Field opened her season with strong form by claiming sprint silver behind McCulloch at December’s Oceania Championships, upsetting Morton - who was returning to competition after her Olympic campaign - in the semi finals.

“The field is so strong. There is a group of girls that are so close to each other's times it is so hard to know who is going to do well, it's quite stressful actually,” added Field.

“So many bonuses from having so many strong riders, keeps you on your toes, I can't wait for my second Elite National Championships.”

Thursday’s opening day of competition will feature the team sprint, with the sprint to be held across day two and three. The keirin will be held on the fourth and final day of competition on Sunday. The full schedule can be viewed HERE.

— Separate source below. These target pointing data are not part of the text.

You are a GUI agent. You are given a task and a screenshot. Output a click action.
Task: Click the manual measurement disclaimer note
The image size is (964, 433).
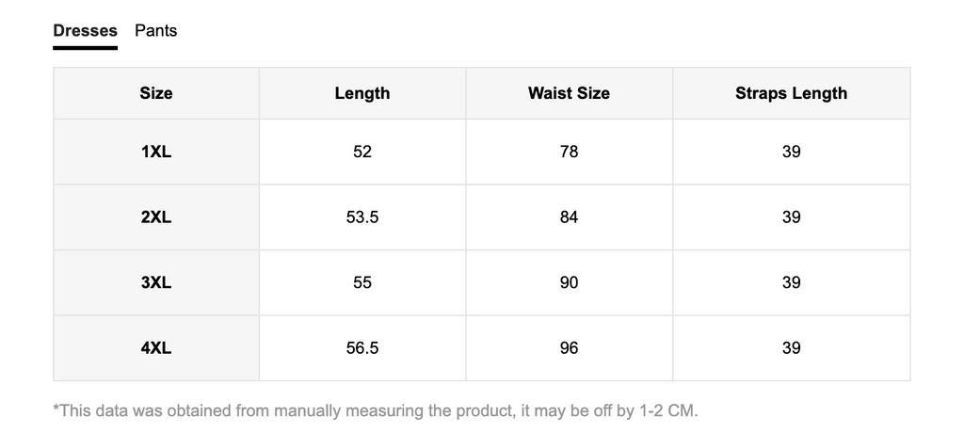(376, 410)
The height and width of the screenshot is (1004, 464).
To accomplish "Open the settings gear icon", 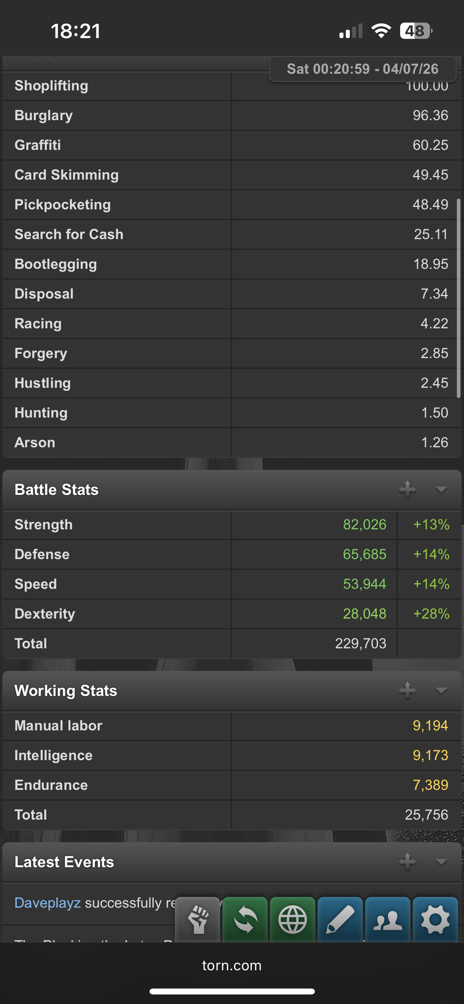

Rio Olympians Matthew Glaetzer (SA), Sam Welsford (WA), Nathan Hart (ACT), Patrick Constable (SA), Amy Cure (TAS), Georgia Baker (TAS) and Steph Morton (SA) will all be in action, in addition to reigning world champions Alex Porter (SA) and Rebecca Wiasak (ACT) and six-time world champion Cam Meyer (WA). Tickets

Day 1 - Thursday 2 March - The Championships open with a bang with the team events! Eight finals decided on the opening night of competition including the team pursuit and team sprint events. Afternoon session from 2pm, Night session from 630pm

Day 2 - Friday 3 March - Seven national champions will be crowned on day two with the opening rounds of the sprint competition for both men and women will get the crowd roaring. The purity of the individual pursuit will be on display with four finals on the program. Morning session from 11am, Night session from 600pm

Day 3 - Saturday 4 March - Penultimate day of competition will see nine finals decided across the two sessions with the final rounds of the sprint set to explode! The elite men's time trial, women's points race and men's scratch will also be final not to be missed! Morning session from 11am, Night session from 600pm

Day 4 - Sunday 5 March - The Championships will conclude with eight finals, with the fast and the furious of the keirin set to set the track alight. The women's scratch race, under 19 Madison and men's points race will ensure all fans will be glued to their to seats right until the end! Morning session from 10am, Day session from 200pm.